What you will do:
To complete the exercise, write out all the data exactly.

[Source data]
◇ ◇ ◇ ◇

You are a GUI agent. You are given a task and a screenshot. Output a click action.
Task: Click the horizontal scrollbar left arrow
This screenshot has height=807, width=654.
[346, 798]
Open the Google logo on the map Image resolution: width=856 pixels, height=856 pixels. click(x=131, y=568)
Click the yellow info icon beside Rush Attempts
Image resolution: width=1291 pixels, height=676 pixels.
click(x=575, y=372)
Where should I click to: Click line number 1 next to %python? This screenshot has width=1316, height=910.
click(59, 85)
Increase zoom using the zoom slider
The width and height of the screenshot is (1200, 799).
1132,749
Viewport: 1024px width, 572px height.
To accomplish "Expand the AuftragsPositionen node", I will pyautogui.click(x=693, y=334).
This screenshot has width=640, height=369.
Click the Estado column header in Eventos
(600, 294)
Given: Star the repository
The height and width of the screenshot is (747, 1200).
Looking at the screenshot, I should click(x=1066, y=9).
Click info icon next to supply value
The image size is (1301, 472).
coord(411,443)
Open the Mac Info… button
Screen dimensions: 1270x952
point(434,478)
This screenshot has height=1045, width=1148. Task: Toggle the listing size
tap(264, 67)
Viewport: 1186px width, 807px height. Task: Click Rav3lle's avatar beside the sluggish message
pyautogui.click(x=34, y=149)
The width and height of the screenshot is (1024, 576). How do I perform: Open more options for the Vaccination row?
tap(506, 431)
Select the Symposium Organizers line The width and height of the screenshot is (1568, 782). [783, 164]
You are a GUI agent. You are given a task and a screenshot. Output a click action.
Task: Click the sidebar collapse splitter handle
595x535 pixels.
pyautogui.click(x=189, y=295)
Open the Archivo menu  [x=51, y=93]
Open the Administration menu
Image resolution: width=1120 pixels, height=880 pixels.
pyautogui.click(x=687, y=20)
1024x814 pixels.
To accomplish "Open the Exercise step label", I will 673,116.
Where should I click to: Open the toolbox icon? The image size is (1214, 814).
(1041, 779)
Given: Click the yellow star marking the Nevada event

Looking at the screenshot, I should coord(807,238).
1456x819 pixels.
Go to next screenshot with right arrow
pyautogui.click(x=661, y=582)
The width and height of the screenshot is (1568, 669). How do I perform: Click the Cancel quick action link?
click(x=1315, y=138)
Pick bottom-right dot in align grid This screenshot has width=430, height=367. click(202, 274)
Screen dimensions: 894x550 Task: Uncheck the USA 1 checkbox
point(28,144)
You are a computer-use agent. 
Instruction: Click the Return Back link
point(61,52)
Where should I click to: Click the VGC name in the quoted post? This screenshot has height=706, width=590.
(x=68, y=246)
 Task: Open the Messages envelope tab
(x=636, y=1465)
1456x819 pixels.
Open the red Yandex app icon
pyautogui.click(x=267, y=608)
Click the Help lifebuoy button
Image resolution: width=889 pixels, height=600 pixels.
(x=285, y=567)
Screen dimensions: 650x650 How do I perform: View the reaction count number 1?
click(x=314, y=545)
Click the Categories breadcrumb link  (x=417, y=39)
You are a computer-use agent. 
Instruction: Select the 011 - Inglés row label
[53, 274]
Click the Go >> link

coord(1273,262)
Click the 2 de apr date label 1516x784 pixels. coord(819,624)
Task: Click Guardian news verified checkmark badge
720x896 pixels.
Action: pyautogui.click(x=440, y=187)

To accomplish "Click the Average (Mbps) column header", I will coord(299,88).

◇ ◇ ◇ ◇

Exercise output:
You are a GUI agent. You are given a task and a screenshot. Output a click action.
Task: Click the horizontal scrollbar left arrow
This screenshot has height=807, width=654.
[346, 798]
Open the Google logo on the map Image resolution: width=856 pixels, height=856 pixels. click(x=131, y=568)
Click the yellow info icon beside Rush Attempts
Image resolution: width=1291 pixels, height=676 pixels.
click(x=575, y=372)
Where should I click to: Click line number 1 next to %python? This screenshot has width=1316, height=910.
click(59, 85)
Increase zoom using the zoom slider
The width and height of the screenshot is (1200, 799).
1132,749
Viewport: 1024px width, 572px height.
To accomplish "Expand the AuftragsPositionen node", I will pyautogui.click(x=693, y=334).
This screenshot has width=640, height=369.
Click the Estado column header in Eventos
(600, 294)
Given: Star the repository
The height and width of the screenshot is (747, 1200).
Looking at the screenshot, I should click(x=1066, y=9).
Click info icon next to supply value
The image size is (1301, 472).
coord(411,443)
Open the Mac Info… button
Screen dimensions: 1270x952
point(434,478)
This screenshot has height=1045, width=1148. Task: Toggle the listing size
tap(264, 67)
Viewport: 1186px width, 807px height. Task: Click Rav3lle's avatar beside the sluggish message
pyautogui.click(x=34, y=149)
The width and height of the screenshot is (1024, 576). How do I perform: Open more options for the Vaccination row?
tap(506, 431)
Select the Symposium Organizers line The width and height of the screenshot is (1568, 782). [783, 164]
You are a GUI agent. You are given a task and a screenshot. Output a click action.
Task: Click the sidebar collapse splitter handle
595x535 pixels.
pyautogui.click(x=189, y=295)
Open the Archivo menu  [x=51, y=93]
Open the Administration menu
Image resolution: width=1120 pixels, height=880 pixels.
pyautogui.click(x=687, y=20)
1024x814 pixels.
To accomplish "Open the Exercise step label", I will 673,116.
Where should I click to: Open the toolbox icon? The image size is (1214, 814).
(1041, 779)
Given: Click the yellow star marking the Nevada event

Looking at the screenshot, I should coord(807,238).
1456x819 pixels.
Go to next screenshot with right arrow
pyautogui.click(x=661, y=582)
The width and height of the screenshot is (1568, 669). How do I perform: Click the Cancel quick action link?
click(x=1315, y=138)
Pick bottom-right dot in align grid This screenshot has width=430, height=367. click(202, 274)
Screen dimensions: 894x550 Task: Uncheck the USA 1 checkbox
point(28,144)
You are a computer-use agent. 
Instruction: Click the Return Back link
point(61,52)
Where should I click to: Click the VGC name in the quoted post? This screenshot has height=706, width=590.
(x=68, y=246)
 Task: Open the Messages envelope tab
(x=636, y=1465)
1456x819 pixels.
Open the red Yandex app icon
pyautogui.click(x=267, y=608)
Click the Help lifebuoy button
Image resolution: width=889 pixels, height=600 pixels.
(x=285, y=567)
Screen dimensions: 650x650 How do I perform: View the reaction count number 1?
click(x=314, y=545)
Click the Categories breadcrumb link  (x=417, y=39)
You are a computer-use agent. 
Instruction: Select the 011 - Inglés row label
[53, 274]
Click the Go >> link

coord(1273,262)
Click the 2 de apr date label 1516x784 pixels. coord(819,624)
Task: Click Guardian news verified checkmark badge
720x896 pixels.
Action: pyautogui.click(x=440, y=187)

To accomplish "Click the Average (Mbps) column header", I will coord(299,88).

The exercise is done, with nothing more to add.